Find each line in the data below that contains the word "screenshot" and copy those lines.

— start Data entries —

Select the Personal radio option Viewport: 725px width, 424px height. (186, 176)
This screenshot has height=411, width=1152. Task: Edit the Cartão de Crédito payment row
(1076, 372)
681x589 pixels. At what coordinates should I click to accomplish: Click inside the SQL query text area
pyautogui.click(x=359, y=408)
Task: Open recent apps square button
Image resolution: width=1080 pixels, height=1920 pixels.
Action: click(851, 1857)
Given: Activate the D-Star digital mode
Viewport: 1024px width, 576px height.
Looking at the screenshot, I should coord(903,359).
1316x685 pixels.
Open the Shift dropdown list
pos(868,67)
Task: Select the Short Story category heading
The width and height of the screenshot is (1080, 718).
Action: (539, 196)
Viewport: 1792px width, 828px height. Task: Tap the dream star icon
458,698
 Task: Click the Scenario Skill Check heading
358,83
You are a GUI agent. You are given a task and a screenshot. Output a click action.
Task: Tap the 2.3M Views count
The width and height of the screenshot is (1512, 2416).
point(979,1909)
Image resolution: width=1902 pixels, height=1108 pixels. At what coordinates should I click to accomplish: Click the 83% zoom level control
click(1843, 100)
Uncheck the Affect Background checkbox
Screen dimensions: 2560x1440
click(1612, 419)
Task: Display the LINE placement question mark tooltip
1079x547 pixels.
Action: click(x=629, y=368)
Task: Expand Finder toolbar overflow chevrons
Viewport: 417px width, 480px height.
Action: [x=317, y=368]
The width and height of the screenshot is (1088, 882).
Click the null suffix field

— end Data entries —

■ Complete answer
This screenshot has height=411, width=1152. Task: Edit the Cartão de Crédito payment row
Looking at the screenshot, I should coord(903,359).
The width and height of the screenshot is (1080, 718).
You are a GUI agent. You are given a task and a screenshot. Output a click action.
The width and height of the screenshot is (1512, 2416).
The width and height of the screenshot is (1088, 882).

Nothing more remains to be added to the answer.